=== The records ===

* * * *

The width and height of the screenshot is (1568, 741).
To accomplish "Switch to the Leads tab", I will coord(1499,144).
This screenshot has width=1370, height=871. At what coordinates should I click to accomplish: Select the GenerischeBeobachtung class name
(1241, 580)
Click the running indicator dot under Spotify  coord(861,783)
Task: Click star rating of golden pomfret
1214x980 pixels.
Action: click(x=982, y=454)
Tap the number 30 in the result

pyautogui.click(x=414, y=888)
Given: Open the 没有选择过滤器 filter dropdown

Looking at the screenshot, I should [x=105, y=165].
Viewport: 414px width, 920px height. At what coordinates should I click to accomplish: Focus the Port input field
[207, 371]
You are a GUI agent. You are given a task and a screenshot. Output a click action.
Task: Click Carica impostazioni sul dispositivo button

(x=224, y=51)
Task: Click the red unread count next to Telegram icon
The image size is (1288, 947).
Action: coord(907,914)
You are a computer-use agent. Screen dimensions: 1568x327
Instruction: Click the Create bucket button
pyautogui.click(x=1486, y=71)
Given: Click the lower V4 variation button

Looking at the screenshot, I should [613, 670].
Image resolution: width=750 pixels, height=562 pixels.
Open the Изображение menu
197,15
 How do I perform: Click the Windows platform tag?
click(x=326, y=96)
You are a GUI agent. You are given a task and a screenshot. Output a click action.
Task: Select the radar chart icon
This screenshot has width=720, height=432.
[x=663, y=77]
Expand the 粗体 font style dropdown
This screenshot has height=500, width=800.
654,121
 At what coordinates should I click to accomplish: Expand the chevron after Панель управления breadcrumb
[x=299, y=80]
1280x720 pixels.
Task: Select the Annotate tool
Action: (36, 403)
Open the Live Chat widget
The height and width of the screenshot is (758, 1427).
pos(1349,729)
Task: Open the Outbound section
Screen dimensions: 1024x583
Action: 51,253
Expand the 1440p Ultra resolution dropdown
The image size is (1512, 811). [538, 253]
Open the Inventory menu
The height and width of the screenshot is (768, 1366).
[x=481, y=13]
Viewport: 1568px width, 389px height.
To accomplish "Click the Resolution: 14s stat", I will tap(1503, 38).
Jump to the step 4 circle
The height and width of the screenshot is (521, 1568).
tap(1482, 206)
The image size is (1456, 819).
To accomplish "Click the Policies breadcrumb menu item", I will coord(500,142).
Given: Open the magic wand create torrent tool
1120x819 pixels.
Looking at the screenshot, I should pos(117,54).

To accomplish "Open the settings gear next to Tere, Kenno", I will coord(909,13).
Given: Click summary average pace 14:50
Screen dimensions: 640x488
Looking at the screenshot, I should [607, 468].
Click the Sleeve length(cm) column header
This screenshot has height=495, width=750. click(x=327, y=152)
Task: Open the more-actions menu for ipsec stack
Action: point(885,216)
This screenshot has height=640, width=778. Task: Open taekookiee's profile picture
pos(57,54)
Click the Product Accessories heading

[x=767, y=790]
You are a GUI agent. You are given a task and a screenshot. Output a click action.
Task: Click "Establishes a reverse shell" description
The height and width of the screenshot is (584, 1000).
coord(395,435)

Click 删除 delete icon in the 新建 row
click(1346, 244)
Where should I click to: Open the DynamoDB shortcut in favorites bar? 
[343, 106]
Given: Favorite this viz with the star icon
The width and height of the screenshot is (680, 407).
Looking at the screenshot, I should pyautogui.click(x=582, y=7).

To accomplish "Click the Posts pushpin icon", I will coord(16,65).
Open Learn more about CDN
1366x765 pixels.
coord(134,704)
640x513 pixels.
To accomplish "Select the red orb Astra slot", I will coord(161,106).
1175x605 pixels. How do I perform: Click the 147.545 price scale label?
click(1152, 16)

* * * *

=== Set problem ===
Give the lines above as a Markdown table with the columns Row and Line, numbering each row and skipping blank lines.

=== Complete output ===
| Row | Line |
|---|---|
| 1 | The width and height of the screenshot is (1568, 741). |
| 2 | To accomplish "Switch to the Leads tab", I will coord(1499,144). |
| 3 | This screenshot has width=1370, height=871. At what coordinates should I click to accomplish: Select the GenerischeBeobachtung class name |
| 4 | (1241, 580) |
| 5 | Click the running indicator dot under Spotify  coord(861,783) |
| 6 | Task: Click star rating of golden pomfret |
| 7 | 1214x980 pixels. |
| 8 | Action: click(x=982, y=454) |
| 9 | Tap the number 30 in the result |
| 10 | pyautogui.click(x=414, y=888) |
| 11 | Given: Open the 没有选择过滤器 filter dropdown |
| 12 | Looking at the screenshot, I should [x=105, y=165]. |
| 13 | Viewport: 414px width, 920px height. At what coordinates should I click to accomplish: Focus the Port input field |
| 14 | [207, 371] |
| 15 | You are a GUI agent. You are given a task and a screenshot. Output a click action. |
| 16 | Task: Click Carica impostazioni sul dispositivo button |
| 17 | (x=224, y=51) |
| 18 | Task: Click the red unread count next to Telegram icon |
| 19 | The image size is (1288, 947). |
| 20 | Action: coord(907,914) |
| 21 | You are a computer-use agent. Screen dimensions: 1568x327 |
| 22 | Instruction: Click the Create bucket button |
| 23 | pyautogui.click(x=1486, y=71) |
| 24 | Given: Click the lower V4 variation button |
| 25 | Looking at the screenshot, I should [613, 670]. |
| 26 | Image resolution: width=750 pixels, height=562 pixels. |
| 27 | Open the Изображение menu |
| 28 | 197,15 |
| 29 |  How do I perform: Click the Windows platform tag? |
| 30 | click(x=326, y=96) |
| 31 | You are a GUI agent. You are given a task and a screenshot. Output a click action. |
| 32 | Task: Select the radar chart icon |
| 33 | This screenshot has width=720, height=432. |
| 34 | [x=663, y=77] |
| 35 | Expand the 粗体 font style dropdown |
| 36 | This screenshot has height=500, width=800. |
| 37 | 654,121 |
| 38 |  At what coordinates should I click to accomplish: Expand the chevron after Панель управления breadcrumb |
| 39 | [x=299, y=80] |
| 40 | 1280x720 pixels. |
| 41 | Task: Select the Annotate tool |
| 42 | Action: (36, 403) |
| 43 | Open the Live Chat widget |
| 44 | The height and width of the screenshot is (758, 1427). |
| 45 | pos(1349,729) |
| 46 | Task: Open the Outbound section |
| 47 | Screen dimensions: 1024x583 |
| 48 | Action: 51,253 |
| 49 | Expand the 1440p Ultra resolution dropdown |
| 50 | The image size is (1512, 811). [538, 253] |
| 51 | Open the Inventory menu |
| 52 | The height and width of the screenshot is (768, 1366). |
| 53 | [x=481, y=13] |
| 54 | Viewport: 1568px width, 389px height. |
| 55 | To accomplish "Click the Resolution: 14s stat", I will tap(1503, 38). |
| 56 | Jump to the step 4 circle |
| 57 | The height and width of the screenshot is (521, 1568). |
| 58 | tap(1482, 206) |
| 59 | The image size is (1456, 819). |
| 60 | To accomplish "Click the Policies breadcrumb menu item", I will coord(500,142). |
| 61 | Given: Open the magic wand create torrent tool |
| 62 | 1120x819 pixels. |
| 63 | Looking at the screenshot, I should pos(117,54). |
| 64 | To accomplish "Open the settings gear next to Tere, Kenno", I will coord(909,13). |
| 65 | Given: Click summary average pace 14:50 |
| 66 | Screen dimensions: 640x488 |
| 67 | Looking at the screenshot, I should [607, 468]. |
| 68 | Click the Sleeve length(cm) column header |
| 69 | This screenshot has height=495, width=750. click(x=327, y=152) |
| 70 | Task: Open the more-actions menu for ipsec stack |
| 71 | Action: point(885,216) |
| 72 | This screenshot has height=640, width=778. Task: Open taekookiee's profile picture |
| 73 | pos(57,54) |
| 74 | Click the Product Accessories heading |
| 75 | [x=767, y=790] |
| 76 | You are a GUI agent. You are given a task and a screenshot. Output a click action. |
| 77 | Task: Click "Establishes a reverse shell" description |
| 78 | The height and width of the screenshot is (584, 1000). |
| 79 | coord(395,435) |
| 80 | Click 删除 delete icon in the 新建 row |
| 81 | click(1346, 244) |
| 82 | Where should I click to: Open the DynamoDB shortcut in favorites bar?  |
| 83 | [343, 106] |
| 84 | Given: Favorite this viz with the star icon |
| 85 | The width and height of the screenshot is (680, 407). |
| 86 | Looking at the screenshot, I should pyautogui.click(x=582, y=7). |
| 87 | To accomplish "Click the Posts pushpin icon", I will coord(16,65). |
| 88 | Open Learn more about CDN |
| 89 | 1366x765 pixels. |
| 90 | coord(134,704) |
| 91 | 640x513 pixels. |
| 92 | To accomplish "Select the red orb Astra slot", I will coord(161,106). |
| 93 | 1175x605 pixels. How do I perform: Click the 147.545 price scale label? |
| 94 | click(1152, 16) |